[Given records Boundary: Start]

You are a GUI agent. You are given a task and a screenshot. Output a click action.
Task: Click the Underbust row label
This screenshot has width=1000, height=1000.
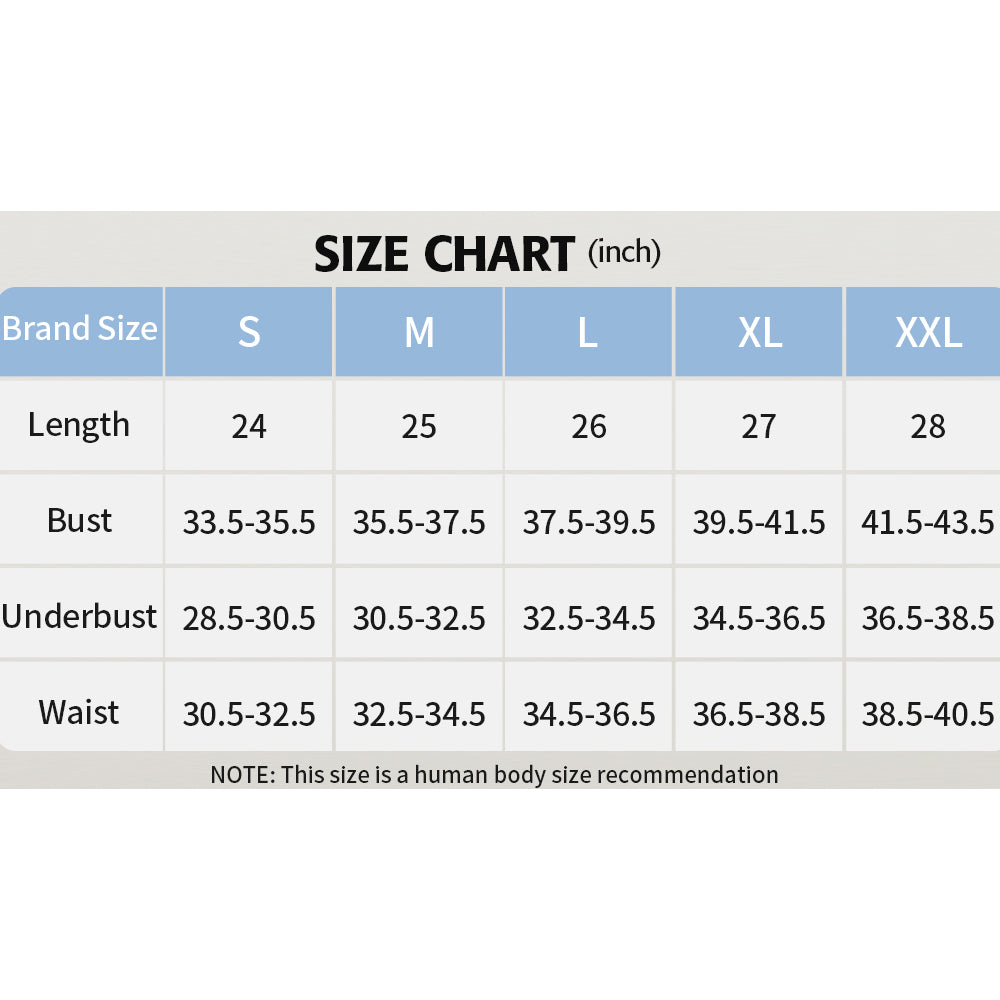[79, 616]
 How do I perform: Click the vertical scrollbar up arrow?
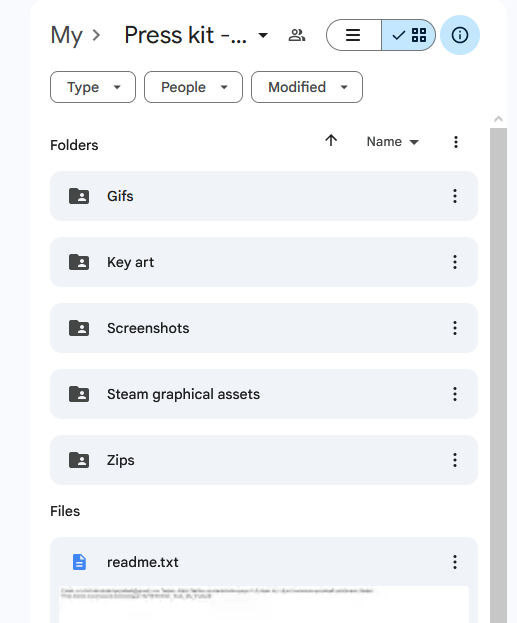click(x=498, y=119)
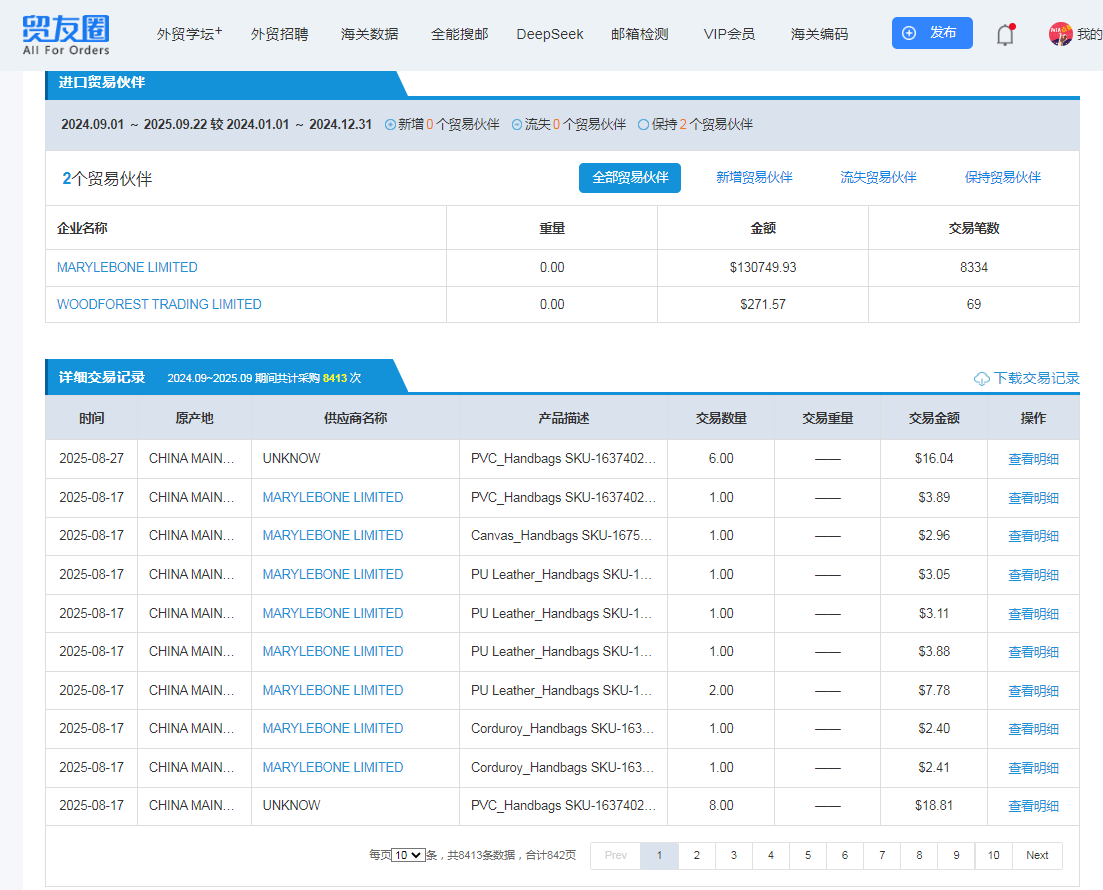Click the notification bell icon
Image resolution: width=1103 pixels, height=890 pixels.
pos(1005,35)
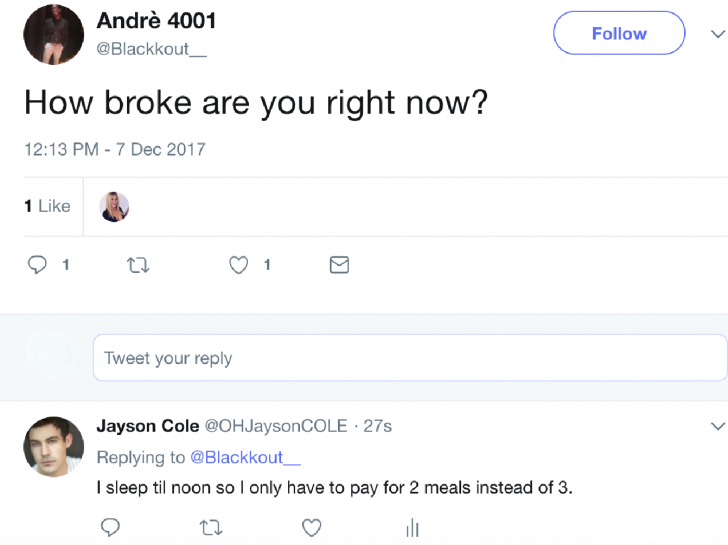
Task: Follow Andrè 4001
Action: pos(619,33)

[Given records Boundary: End]

▸ **The problem**: The answer consists solely of the lines from the one holding "This screenshot has width=1000, height=1000." through the final line of the records, both ends included, each duplicated exactly. Leave images out.

▸ **Solution for this problem**:
This screenshot has width=1000, height=1000.
[79, 616]
 How do I perform: Click the vertical scrollbar up arrow?
click(x=498, y=119)
Click the notification bell icon
Image resolution: width=1103 pixels, height=890 pixels.
pos(1005,35)
Task: Follow Andrè 4001
Action: pos(619,33)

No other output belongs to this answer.